--- Document excerpt ---

April 15, 2014 by Palmer Sucks



Epic Confrontations: Rocky, the NFL Network and Bum Phillips

Commentary by PalmerSucks

April 15, 2014

 

For fans of Stillers past, it’s been quite a couple weeks. First, the NFL Network ran a weeklong junkie-binge of Stillers glory as part of its “Dynasty Week.” This included a lot of classic Super Bowl and playoff games (including the not-so-remembered-but-should-be 2003 wild-card game where the Stillers clawed back from 17 down to stun the Brownies).

 

Included in this Stillers smorgasbord were episodes of the excellent “In Their Own Words” where the players get to recount history, well, in their own words. Every time I watch the ‘70s episodes I get an appreciation for Mike Wagner, probably the most underrated member of the Steel Curtain defense. (Incidentally, he makes a good case for why the name “Steel Curtain” should be applied to the entire unit, not just the front four.) Next time they run this series, be sure and catch the one featuring Rocky Bleier, who’s made an entire speaking career out of his Swann-like TD grab in Super Bowl XIII. (One fan’s gone so far as to state he should be in the Hall of Fame, which may be carrying things a little far, but regardless: https://www.facebook.com/pages/Put-Rocky-Bleier-in-the-Hall-of-Fame/123943597638992?sk=wall&filter=12)

---

• _Work instructions_:
1. In the Steelers commentary, what did the NFL Network call the week it spent showing Steelers games?
2. Rewrite the part of the Steelers commentary that begins at the words "Commentary by PalmerSucks" and stops after "stun the Brownies).", swapping "Brownies" for "Browns".
3. Write the next part of the Steelers commentary, picking up after its last sentence.

--- Source material ---

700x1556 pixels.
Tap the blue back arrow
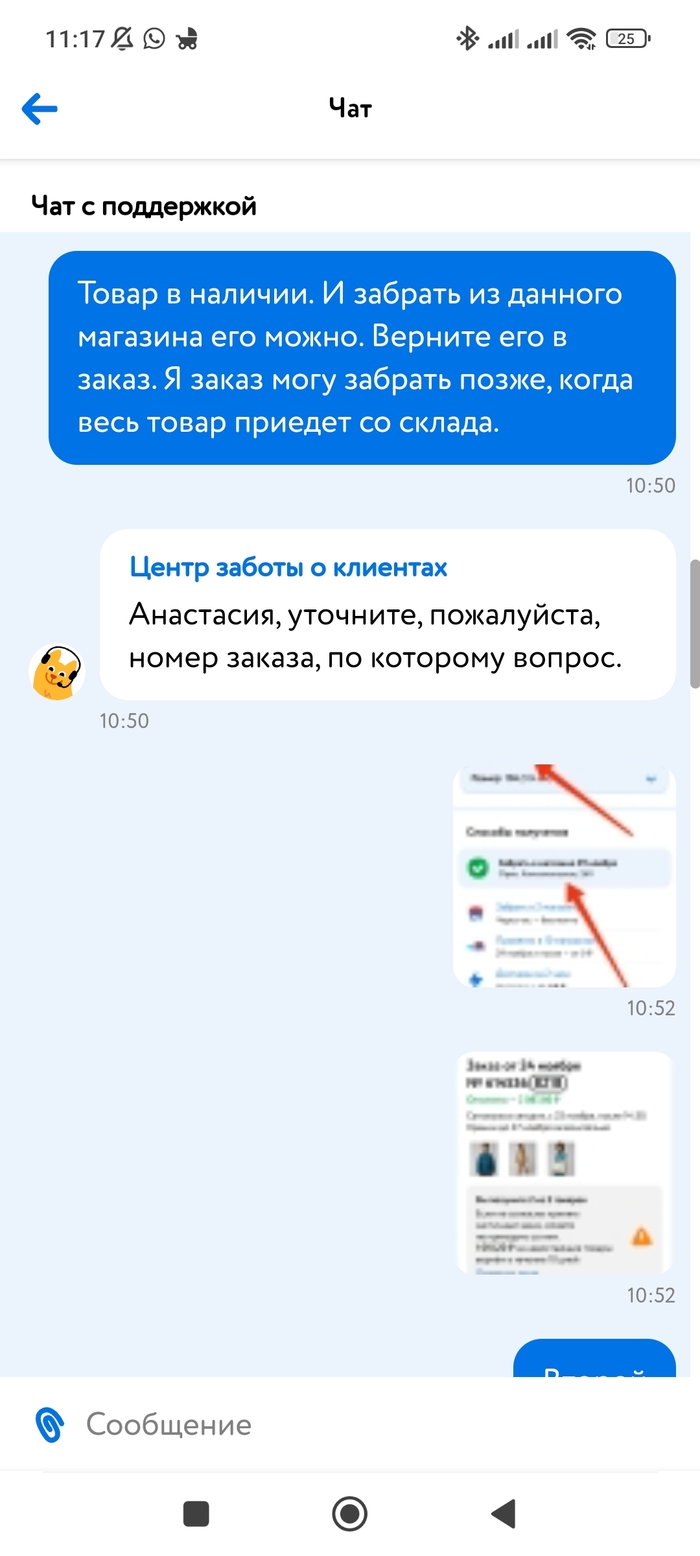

---

• _Per-task answers_:
1. "Dynasty Week."

2.
Commentary by PalmerSucks

April 15, 2014

 

For fans of Stillers past, it’s been quite a couple weeks. First, the NFL Network ran a weeklong junkie-binge of Stillers glory as part of its “Dynasty Week.” This included a lot of classic Super Bowl and playoff games (including the not-so-remembered-but-should-be 2003 wild-card game where the Stillers clawed back from 17 down to stun the Browns).

3.
 

At the same time, I had the chance to catch “Bum Phillips All-American Opera” in New York City (yep, somebody came up with the idea of making an opera out of Bum Phillips’s life). At first thought that seems a strange undertaking, but if you think about it, the ‘70s Houston Oilers made for quite a tragic, maybe even operatic, story.

 

Phillips, who passed away this fall (just months before the opera opened) does too. He had in his life the Satanic figure of Bud Adams, who rivaled Art Modell for the title of “all-time greatest jerk of an owner.” Adams even outdid Modell, who at least allowed the city of Cleveland to keep the names and colors of their team when it was moved.

 

In his day Phillips was seen up north as a bit of a hayseed, an image not exactly discouraged by his chaw, snakeskin boots and snaily East Texas drawl. In fact, however, he possessed one of football’s greatest minds. Message-board posters who want you to know they played the game toss out terms like “three-technique,” but guess who came up with that system of numbering defensive alignments? Yep, Bum Phillips, local yokel. Credit for this innovation often goes to Bear Bryant, but in reality it was a different story: the big, bad Bear was taught football by some guy coaching high-school ball at the time.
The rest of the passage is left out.